Problem to work on — Nothing outside the range below should be printed. Output exactly the lines from the line with "The image size is (1517, 784)." to the line with "Task: Click the Hyperliquid logo icon", both included.

Supplied data —
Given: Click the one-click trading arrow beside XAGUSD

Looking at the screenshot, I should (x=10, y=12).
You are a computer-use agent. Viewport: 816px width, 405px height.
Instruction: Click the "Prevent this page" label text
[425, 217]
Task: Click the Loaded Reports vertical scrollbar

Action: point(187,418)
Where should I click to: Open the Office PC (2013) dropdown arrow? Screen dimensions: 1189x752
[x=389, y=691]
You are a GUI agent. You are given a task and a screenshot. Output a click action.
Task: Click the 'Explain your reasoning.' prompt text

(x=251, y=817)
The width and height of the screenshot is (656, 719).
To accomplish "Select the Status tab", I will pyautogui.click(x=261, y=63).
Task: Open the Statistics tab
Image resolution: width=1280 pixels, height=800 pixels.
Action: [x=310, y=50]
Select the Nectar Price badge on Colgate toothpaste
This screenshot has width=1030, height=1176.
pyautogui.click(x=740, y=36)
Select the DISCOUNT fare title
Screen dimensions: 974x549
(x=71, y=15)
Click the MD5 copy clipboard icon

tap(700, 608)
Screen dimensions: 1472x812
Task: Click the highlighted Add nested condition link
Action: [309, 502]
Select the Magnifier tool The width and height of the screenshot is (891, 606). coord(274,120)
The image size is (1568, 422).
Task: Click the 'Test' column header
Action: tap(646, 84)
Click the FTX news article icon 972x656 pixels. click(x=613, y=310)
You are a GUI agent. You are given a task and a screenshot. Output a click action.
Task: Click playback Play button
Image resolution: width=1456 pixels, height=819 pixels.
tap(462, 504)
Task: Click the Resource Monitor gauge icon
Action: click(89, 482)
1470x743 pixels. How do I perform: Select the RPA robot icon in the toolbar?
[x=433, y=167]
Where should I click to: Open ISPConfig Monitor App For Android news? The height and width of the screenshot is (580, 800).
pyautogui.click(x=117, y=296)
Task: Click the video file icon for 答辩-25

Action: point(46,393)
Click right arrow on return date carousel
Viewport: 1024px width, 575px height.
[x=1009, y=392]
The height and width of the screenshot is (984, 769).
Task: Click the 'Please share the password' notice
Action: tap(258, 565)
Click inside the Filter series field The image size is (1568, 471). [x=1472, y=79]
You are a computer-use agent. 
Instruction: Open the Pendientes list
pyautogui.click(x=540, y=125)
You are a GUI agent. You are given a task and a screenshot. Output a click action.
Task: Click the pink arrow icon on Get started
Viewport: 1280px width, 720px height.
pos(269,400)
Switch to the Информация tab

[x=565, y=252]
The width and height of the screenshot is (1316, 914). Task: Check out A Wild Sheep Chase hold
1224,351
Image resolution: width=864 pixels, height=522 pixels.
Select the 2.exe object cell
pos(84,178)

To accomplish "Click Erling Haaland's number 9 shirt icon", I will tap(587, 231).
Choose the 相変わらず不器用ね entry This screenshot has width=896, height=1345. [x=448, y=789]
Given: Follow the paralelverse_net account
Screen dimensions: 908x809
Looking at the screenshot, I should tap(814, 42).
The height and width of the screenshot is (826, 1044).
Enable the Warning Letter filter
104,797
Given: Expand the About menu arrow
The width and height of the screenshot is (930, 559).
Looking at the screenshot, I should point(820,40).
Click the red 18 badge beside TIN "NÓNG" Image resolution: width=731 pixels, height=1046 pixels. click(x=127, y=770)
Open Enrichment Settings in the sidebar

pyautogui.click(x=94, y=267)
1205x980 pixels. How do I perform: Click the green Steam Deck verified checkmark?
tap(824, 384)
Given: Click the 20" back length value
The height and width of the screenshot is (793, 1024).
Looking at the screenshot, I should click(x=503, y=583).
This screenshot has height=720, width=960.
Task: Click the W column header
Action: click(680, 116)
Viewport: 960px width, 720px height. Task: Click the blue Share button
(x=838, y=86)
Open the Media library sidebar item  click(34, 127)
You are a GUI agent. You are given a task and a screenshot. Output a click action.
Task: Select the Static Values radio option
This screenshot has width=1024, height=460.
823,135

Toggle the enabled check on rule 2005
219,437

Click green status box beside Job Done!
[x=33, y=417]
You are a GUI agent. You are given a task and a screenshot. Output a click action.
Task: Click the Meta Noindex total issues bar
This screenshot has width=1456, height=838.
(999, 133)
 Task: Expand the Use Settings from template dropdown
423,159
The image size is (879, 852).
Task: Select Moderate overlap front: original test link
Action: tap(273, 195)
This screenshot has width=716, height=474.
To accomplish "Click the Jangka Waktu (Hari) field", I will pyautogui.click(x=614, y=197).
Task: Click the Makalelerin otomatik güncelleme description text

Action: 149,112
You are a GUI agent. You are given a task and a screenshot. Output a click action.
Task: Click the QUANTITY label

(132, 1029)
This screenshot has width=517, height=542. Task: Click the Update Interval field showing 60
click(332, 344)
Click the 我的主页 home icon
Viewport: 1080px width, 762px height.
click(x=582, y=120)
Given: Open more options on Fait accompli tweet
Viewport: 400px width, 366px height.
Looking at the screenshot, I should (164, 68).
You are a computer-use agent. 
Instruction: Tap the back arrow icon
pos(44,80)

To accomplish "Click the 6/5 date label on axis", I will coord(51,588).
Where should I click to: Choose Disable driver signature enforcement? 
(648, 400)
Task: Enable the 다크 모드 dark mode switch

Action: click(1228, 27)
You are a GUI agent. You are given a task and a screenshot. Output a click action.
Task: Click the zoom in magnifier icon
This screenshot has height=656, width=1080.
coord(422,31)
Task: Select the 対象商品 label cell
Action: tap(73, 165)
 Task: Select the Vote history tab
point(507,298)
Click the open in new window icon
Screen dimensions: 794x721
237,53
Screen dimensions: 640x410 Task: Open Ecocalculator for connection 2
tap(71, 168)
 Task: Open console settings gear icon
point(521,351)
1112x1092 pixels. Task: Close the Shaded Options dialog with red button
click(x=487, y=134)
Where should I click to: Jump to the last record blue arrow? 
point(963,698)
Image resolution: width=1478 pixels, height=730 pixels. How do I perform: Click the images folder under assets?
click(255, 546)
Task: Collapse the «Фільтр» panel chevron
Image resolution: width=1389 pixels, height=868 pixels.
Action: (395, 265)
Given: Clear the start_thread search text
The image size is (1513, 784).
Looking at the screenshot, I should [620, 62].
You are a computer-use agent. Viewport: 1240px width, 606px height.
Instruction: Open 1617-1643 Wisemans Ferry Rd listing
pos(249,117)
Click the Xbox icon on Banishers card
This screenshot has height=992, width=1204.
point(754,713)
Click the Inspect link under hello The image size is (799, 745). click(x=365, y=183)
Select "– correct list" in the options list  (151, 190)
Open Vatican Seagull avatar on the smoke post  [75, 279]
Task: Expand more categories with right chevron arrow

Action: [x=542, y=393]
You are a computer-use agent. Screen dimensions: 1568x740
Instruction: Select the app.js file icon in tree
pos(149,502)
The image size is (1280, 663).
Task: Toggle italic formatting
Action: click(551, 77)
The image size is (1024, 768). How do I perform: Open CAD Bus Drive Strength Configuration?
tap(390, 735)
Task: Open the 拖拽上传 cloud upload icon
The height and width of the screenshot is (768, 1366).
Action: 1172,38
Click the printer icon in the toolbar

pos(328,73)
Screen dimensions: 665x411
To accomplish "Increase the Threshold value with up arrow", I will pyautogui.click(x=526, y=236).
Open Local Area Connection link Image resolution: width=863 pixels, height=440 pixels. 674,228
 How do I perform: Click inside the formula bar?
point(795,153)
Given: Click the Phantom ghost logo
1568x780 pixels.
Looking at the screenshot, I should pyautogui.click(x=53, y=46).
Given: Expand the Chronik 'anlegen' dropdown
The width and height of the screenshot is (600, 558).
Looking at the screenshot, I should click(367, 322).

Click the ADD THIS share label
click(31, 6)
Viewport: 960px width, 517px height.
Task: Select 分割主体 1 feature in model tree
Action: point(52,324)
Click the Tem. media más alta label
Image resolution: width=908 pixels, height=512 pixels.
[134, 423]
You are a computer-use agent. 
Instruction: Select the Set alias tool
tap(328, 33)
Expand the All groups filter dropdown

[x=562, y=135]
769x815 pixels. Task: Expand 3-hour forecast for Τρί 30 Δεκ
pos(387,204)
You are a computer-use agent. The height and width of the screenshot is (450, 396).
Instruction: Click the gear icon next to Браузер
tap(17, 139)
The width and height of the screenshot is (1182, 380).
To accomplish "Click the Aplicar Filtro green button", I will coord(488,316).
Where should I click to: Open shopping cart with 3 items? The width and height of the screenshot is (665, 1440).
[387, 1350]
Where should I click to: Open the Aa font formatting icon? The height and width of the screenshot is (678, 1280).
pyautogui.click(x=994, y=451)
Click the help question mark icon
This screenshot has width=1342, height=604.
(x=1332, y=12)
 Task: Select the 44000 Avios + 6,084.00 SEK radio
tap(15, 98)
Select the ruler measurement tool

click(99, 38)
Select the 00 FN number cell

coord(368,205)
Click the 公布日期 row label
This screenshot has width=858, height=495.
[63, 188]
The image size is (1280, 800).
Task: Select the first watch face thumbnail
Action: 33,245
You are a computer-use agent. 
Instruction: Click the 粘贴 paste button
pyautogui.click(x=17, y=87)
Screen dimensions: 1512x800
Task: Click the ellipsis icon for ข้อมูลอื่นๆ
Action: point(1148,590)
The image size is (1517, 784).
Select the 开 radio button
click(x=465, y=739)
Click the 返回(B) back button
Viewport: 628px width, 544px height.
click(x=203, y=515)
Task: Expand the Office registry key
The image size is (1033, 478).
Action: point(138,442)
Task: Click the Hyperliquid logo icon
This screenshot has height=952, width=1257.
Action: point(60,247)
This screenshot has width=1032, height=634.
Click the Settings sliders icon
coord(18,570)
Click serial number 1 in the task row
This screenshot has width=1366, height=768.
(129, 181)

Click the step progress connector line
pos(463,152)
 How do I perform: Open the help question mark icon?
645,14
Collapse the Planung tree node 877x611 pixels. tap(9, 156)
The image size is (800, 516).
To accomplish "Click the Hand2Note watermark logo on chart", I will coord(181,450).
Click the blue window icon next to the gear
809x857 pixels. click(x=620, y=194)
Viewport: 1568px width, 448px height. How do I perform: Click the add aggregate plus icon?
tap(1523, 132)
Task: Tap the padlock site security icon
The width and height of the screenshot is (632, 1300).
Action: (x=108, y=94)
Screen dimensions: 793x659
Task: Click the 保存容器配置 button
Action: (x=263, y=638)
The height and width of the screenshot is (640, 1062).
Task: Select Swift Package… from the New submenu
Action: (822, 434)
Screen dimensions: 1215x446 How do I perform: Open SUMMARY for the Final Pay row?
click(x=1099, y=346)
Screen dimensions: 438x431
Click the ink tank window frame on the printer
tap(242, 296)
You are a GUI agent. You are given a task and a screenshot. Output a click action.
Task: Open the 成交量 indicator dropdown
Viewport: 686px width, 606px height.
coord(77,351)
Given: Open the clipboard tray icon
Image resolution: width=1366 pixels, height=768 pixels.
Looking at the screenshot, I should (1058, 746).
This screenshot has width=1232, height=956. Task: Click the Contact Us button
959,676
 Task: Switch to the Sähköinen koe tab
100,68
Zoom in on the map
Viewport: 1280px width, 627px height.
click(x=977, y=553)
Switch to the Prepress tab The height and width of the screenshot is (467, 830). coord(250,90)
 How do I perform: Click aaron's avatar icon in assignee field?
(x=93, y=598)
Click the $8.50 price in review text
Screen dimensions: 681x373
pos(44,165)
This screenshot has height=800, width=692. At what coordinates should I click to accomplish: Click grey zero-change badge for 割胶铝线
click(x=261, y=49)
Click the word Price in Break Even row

Exercise result —
The image size is (1517, 784).
Select the 开 radio button
click(x=465, y=739)
Click the 返回(B) back button
Viewport: 628px width, 544px height.
click(x=203, y=515)
Task: Expand the Office registry key
The image size is (1033, 478).
Action: point(138,442)
Task: Click the Hyperliquid logo icon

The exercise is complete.